## What is being asked
Please output these items again without any change, from the line with "This screenshot has height=784, width=1545." up to and including the last line of the items.

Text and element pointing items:
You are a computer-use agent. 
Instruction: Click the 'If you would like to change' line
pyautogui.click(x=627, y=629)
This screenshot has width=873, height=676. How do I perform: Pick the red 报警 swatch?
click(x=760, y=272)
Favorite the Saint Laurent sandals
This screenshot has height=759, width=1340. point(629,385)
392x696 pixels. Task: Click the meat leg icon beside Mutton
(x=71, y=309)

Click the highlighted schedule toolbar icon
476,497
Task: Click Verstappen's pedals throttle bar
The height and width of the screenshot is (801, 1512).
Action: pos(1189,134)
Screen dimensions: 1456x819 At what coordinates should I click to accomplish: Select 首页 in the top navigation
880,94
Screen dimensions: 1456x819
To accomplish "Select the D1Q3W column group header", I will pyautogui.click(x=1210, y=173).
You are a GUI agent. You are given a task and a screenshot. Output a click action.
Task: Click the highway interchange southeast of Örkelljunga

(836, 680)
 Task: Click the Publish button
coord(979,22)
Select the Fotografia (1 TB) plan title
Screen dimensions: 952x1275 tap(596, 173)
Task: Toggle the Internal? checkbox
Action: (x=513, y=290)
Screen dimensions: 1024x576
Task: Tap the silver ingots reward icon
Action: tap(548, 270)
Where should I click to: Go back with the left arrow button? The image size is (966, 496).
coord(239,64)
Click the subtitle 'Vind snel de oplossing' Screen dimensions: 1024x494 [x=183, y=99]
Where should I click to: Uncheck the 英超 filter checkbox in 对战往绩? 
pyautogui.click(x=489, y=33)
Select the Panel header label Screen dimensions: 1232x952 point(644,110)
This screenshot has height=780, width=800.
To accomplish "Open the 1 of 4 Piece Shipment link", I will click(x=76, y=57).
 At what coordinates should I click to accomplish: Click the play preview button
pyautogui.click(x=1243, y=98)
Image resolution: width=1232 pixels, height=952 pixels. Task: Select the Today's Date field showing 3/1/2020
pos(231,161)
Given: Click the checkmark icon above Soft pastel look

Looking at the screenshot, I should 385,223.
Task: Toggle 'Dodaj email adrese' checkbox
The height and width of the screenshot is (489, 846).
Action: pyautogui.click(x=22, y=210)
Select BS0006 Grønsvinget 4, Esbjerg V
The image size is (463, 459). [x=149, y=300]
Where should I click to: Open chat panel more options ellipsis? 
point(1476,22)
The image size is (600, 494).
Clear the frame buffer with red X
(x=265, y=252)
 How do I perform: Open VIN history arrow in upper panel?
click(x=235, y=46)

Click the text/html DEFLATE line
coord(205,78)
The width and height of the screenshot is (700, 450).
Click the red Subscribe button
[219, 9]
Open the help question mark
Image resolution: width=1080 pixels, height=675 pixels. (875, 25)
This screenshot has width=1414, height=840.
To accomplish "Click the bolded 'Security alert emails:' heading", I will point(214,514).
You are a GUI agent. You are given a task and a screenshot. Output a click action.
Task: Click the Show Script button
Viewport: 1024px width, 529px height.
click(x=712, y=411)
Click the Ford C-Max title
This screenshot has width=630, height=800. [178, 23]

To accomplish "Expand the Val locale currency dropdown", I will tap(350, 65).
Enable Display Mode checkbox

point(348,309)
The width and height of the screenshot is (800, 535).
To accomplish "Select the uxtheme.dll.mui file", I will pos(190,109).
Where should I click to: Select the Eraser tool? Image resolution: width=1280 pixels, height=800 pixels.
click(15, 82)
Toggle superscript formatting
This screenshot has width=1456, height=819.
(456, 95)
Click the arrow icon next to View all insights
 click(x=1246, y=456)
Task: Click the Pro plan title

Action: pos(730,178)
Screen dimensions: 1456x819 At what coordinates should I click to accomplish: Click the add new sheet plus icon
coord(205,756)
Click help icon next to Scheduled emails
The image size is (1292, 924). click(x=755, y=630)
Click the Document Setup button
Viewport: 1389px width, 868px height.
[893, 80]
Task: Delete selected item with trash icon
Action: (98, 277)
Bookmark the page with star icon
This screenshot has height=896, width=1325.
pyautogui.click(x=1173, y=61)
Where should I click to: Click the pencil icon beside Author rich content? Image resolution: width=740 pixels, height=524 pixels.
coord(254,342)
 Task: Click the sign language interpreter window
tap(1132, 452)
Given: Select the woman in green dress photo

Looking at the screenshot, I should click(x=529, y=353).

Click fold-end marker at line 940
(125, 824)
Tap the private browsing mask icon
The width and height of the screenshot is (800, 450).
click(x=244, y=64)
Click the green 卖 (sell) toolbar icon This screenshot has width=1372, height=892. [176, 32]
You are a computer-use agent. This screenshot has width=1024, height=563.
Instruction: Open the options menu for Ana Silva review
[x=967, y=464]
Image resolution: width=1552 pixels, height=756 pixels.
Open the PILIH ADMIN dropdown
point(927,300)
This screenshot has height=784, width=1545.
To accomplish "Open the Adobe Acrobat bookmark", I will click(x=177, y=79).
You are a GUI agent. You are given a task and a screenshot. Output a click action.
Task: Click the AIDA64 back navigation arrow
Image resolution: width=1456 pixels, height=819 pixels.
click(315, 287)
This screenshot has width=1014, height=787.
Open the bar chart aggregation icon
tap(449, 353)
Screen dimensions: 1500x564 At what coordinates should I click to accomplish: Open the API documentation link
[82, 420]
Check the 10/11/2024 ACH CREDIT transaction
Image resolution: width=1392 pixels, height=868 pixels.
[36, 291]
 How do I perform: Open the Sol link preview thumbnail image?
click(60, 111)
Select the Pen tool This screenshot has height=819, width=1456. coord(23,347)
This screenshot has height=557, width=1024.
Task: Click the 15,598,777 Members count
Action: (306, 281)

## Final result
This screenshot has height=784, width=1545.
To accomplish "Open the Adobe Acrobat bookmark", I will click(x=177, y=79).
You are a GUI agent. You are given a task and a screenshot. Output a click action.
Task: Click the AIDA64 back navigation arrow
Image resolution: width=1456 pixels, height=819 pixels.
click(315, 287)
This screenshot has width=1014, height=787.
Open the bar chart aggregation icon
tap(449, 353)
Screen dimensions: 1500x564 At what coordinates should I click to accomplish: Open the API documentation link
[82, 420]
Check the 10/11/2024 ACH CREDIT transaction
Image resolution: width=1392 pixels, height=868 pixels.
[36, 291]
 How do I perform: Open the Sol link preview thumbnail image?
click(60, 111)
Select the Pen tool This screenshot has height=819, width=1456. coord(23,347)
This screenshot has height=557, width=1024.
Task: Click the 15,598,777 Members count
Action: (306, 281)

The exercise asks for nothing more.